**Texto de estudo**
Criar um bom vínculo terapêutico é um dos principais objetivos a serem alcançados antes de qualquer manejo de intervenções. Além de exercer audiência não punitiva o terapeuta deve ser capaz de estabelecer uma relação de neutralidade diante dos relatos e particularidades de seus clientes, de modo a promover confiança e, com o tempo, intimidade na relação terapêutica. A construção desta intimidade, assim como os outros comportamentos emitidos durante a sessão, é um caminho de mão dupla em que cliente e terapeuta estão sensíveis aos seus comportamentos e vulneráveis a consequenciações punidoras e/ou reforçadoras (Vandenberghe & Pereira, 2005).

Quando o cliente consegue se expor e relatar sobre seus sentimentos e eventos, o terapeuta dispõe de dados e pode então analisar funcionalmente os padrões comportamentais e as variáveis de controle do comportamento de seu cliente. Desta forma, torna-se capaz de identificar padrões e eventos que na história do cliente foram passíveis de punição e que em algum grau podem ainda produzir aversividade.

Lidar com eventos aversivos pode ser uma situação difícil e embaraçosa, inclusive para o terapeuta. Geralmente, a depender do nível de aversividade, o cliente pode ter dificuldades de relatar sobre estes eventos e pode fugir quando o terapeuta tocar no devido assunto. Por isso se faz tão importante nestes momentos o terapeuta ser genuinamente empático e agir como audiência não punitiva, para criar uma relação de confiabilidade que aumente a probabilidade do cliente se expor cada vez mais e conseguir falar sobre assuntos pessoais e/ou difíceis. À medida que isso vai ocorrendo, dizemos que uma relação de intimidade é construída, pois o relato pessoal torna-se passível de vulnerabilidade a reforçamento ou punição.

Muitas podem ser as formas de facilitar e aumentar a probabilidade do cliente relatar sobre eventos aversivos. Uma delas é a autorevelação, que pode ser compreendida enquanto verbalizações do terapeuta que revelam eventos e experiências particulares.

Kohlenberg e Tsai (2001) mencionam que o terapeuta pode se sensibilizar ao sofrimento do cliente quando de alguma forma se identifica com o evento relatado e experienciado. Quando isso ocorre, o terapeuta pode empaticamente dizer que compreende pelo o que o cliente passou, pois já passou por algo parecido – e relatar as semelhanças entre os eventos. Os autores acreditam que quando o terapeuta é capaz de se expor desta forma, estreitam a relação terapêutica, a tornando então mais intima.

Vieira (2007) diz que a autorevelação pode ser utilizada para muitas funções: para dar modelo ao cliente, evocar outros comportamentos que julgue necessário naquele momento da terapia (CRB 2), para reforçar comportamentos clinicamente relevantes (CRB 3),  para exemplificar que sua experienciação também ocorre com outras pessoas e para empatizar com o sofrimento do cliente.

**Entradas fornecidas**
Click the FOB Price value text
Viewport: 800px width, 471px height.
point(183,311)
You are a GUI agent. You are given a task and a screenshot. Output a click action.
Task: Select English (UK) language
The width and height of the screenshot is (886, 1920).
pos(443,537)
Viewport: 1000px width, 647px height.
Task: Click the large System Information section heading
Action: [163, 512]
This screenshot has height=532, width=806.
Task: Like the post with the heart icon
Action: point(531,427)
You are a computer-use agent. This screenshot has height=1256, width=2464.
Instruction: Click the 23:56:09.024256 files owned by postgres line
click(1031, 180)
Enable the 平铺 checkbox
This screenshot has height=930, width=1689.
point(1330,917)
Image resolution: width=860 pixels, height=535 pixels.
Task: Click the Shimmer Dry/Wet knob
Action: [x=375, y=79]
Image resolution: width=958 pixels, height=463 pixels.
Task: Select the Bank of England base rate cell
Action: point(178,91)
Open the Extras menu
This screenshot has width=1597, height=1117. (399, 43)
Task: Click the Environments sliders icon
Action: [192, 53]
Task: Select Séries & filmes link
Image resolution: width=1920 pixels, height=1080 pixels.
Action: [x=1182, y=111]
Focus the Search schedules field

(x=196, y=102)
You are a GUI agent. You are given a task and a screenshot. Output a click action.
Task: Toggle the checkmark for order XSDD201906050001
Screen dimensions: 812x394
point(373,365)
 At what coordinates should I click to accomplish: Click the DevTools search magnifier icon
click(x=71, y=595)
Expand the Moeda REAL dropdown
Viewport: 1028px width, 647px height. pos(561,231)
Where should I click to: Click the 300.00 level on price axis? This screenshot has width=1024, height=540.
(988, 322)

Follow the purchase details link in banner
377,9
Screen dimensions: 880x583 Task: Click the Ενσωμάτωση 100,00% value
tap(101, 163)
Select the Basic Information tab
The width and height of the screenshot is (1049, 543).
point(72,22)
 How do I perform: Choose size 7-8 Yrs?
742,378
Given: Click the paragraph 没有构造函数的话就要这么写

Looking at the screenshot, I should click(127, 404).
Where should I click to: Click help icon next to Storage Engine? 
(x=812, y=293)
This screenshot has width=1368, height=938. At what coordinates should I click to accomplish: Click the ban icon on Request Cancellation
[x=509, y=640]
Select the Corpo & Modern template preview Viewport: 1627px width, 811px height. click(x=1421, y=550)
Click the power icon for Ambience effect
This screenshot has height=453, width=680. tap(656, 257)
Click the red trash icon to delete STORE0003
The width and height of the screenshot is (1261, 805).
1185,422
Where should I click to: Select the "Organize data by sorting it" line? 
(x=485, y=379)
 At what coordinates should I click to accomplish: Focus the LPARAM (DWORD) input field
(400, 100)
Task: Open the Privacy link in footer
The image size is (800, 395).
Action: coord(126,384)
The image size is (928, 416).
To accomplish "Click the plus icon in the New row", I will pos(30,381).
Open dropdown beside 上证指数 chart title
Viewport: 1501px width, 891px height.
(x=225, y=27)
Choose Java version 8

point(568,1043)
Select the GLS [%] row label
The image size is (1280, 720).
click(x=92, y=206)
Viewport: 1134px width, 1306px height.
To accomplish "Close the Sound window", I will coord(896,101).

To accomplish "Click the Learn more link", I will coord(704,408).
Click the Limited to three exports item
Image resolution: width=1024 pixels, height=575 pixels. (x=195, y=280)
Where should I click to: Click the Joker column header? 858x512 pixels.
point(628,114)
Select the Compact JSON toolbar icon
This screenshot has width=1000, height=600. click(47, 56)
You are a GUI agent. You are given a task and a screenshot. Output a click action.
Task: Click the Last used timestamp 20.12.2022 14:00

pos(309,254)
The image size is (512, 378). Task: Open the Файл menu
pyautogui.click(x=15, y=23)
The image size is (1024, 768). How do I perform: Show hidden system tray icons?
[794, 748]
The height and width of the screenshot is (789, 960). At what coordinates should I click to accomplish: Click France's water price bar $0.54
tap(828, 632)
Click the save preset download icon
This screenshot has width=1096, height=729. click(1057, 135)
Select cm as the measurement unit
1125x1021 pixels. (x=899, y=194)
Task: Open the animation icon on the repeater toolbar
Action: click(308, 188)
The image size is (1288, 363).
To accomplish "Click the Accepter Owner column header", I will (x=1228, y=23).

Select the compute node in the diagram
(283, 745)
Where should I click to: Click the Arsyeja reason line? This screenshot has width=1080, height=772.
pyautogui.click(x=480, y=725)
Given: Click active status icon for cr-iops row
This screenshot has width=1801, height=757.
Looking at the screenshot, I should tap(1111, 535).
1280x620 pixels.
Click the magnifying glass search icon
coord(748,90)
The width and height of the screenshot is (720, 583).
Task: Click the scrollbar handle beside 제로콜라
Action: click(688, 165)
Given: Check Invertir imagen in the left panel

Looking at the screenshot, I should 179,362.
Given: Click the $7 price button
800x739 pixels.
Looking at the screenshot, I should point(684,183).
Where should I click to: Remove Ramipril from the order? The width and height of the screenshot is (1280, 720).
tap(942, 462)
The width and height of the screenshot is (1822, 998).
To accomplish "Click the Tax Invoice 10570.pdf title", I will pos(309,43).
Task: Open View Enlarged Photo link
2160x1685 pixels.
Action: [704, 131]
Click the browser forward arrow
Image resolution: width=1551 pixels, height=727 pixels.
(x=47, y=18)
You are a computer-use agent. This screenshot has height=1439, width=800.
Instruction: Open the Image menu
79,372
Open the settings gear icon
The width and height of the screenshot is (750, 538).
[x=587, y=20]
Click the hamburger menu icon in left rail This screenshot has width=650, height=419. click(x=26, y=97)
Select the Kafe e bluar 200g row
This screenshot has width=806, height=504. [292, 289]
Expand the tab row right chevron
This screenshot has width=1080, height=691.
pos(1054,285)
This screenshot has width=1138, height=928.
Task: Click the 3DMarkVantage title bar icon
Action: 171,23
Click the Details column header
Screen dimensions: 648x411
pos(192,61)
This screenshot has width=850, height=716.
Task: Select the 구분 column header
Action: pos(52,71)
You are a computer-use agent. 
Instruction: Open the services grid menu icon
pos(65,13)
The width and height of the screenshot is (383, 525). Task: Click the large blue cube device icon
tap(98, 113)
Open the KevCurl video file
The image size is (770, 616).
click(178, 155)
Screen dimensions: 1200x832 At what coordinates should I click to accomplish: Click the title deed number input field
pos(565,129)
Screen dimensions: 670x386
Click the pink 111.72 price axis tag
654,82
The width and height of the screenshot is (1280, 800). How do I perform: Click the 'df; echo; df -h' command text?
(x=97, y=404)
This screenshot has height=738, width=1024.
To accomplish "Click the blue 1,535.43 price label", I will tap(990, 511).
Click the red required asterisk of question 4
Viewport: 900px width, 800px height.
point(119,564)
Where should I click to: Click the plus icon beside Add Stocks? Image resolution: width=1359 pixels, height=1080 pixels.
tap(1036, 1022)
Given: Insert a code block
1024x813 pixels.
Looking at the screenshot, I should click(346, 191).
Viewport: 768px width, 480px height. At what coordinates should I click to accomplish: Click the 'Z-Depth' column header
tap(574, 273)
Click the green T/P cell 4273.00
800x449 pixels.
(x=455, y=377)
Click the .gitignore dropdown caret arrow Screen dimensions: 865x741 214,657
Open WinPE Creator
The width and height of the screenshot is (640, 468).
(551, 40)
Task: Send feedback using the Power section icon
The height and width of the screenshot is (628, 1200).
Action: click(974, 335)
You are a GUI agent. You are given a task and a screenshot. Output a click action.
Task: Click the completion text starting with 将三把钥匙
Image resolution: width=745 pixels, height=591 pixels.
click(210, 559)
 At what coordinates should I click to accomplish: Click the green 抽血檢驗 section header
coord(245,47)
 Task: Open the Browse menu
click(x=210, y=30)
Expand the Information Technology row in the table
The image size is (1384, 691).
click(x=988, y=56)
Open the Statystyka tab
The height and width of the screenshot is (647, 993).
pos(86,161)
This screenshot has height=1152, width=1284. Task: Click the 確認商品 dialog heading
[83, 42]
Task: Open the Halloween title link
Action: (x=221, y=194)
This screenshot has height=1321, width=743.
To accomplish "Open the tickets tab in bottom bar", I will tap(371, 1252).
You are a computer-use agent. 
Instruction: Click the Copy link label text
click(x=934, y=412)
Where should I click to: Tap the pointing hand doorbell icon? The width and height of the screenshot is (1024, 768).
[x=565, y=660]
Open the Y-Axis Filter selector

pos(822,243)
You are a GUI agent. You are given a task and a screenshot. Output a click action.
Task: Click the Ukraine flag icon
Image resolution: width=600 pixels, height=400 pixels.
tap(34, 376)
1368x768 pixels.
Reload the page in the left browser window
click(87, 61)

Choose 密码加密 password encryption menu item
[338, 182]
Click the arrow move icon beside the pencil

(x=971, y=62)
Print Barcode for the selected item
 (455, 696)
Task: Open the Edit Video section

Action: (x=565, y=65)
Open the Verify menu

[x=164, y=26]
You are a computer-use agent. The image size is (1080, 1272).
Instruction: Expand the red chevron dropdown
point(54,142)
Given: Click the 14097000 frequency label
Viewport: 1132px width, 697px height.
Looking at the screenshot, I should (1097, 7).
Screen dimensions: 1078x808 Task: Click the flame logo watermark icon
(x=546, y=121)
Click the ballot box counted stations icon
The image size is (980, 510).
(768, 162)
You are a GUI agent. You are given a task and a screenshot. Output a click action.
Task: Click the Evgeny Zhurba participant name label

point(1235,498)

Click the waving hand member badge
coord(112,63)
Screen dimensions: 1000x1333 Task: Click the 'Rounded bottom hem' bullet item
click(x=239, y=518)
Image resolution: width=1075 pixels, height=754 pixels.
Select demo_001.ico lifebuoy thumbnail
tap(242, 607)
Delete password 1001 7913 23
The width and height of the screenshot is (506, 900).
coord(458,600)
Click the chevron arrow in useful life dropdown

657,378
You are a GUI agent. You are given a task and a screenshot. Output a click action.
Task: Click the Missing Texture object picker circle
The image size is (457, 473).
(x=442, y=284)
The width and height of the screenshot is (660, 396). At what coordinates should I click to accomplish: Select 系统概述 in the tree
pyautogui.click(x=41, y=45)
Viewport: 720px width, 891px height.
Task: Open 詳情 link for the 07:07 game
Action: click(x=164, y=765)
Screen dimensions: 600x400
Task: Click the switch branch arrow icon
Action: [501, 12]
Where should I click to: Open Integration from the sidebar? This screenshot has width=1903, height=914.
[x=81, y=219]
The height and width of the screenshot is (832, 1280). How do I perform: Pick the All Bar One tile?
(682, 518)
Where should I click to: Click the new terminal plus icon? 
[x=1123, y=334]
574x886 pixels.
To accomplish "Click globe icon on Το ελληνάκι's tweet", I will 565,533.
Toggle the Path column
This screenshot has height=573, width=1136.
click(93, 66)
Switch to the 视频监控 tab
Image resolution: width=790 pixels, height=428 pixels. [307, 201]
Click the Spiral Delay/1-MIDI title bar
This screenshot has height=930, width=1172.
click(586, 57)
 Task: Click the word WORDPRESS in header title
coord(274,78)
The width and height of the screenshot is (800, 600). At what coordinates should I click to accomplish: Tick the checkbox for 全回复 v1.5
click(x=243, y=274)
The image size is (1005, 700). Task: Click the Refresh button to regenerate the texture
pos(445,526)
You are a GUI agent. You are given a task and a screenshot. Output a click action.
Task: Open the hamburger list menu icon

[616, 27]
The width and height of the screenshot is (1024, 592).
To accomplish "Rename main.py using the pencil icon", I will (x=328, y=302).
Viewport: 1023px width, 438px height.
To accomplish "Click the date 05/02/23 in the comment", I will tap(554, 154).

**Tarefas a realizar**
[1] Transcreva do texto sobre vínculo terapêutico o trecho que vai de "Vieira (2007) diz" até "sofrimento do cliente.".
[2] No texto sobre vínculo terapêutico, como a autorevelação pode ser compreendida?

**Respostas**
[1]
Vieira (2007) diz que a autorevelação pode ser utilizada para muitas funções: para dar modelo ao cliente, evocar outros comportamentos que julgue necessário naquele momento da terapia (CRB 2), para reforçar comportamentos clinicamente relevantes (CRB 3),  para exemplificar que sua experienciação também ocorre com outras pessoas e para empatizar com o sofrimento do cliente.

[2] Como verbalizações do terapeuta que revelam eventos e experiências particulares.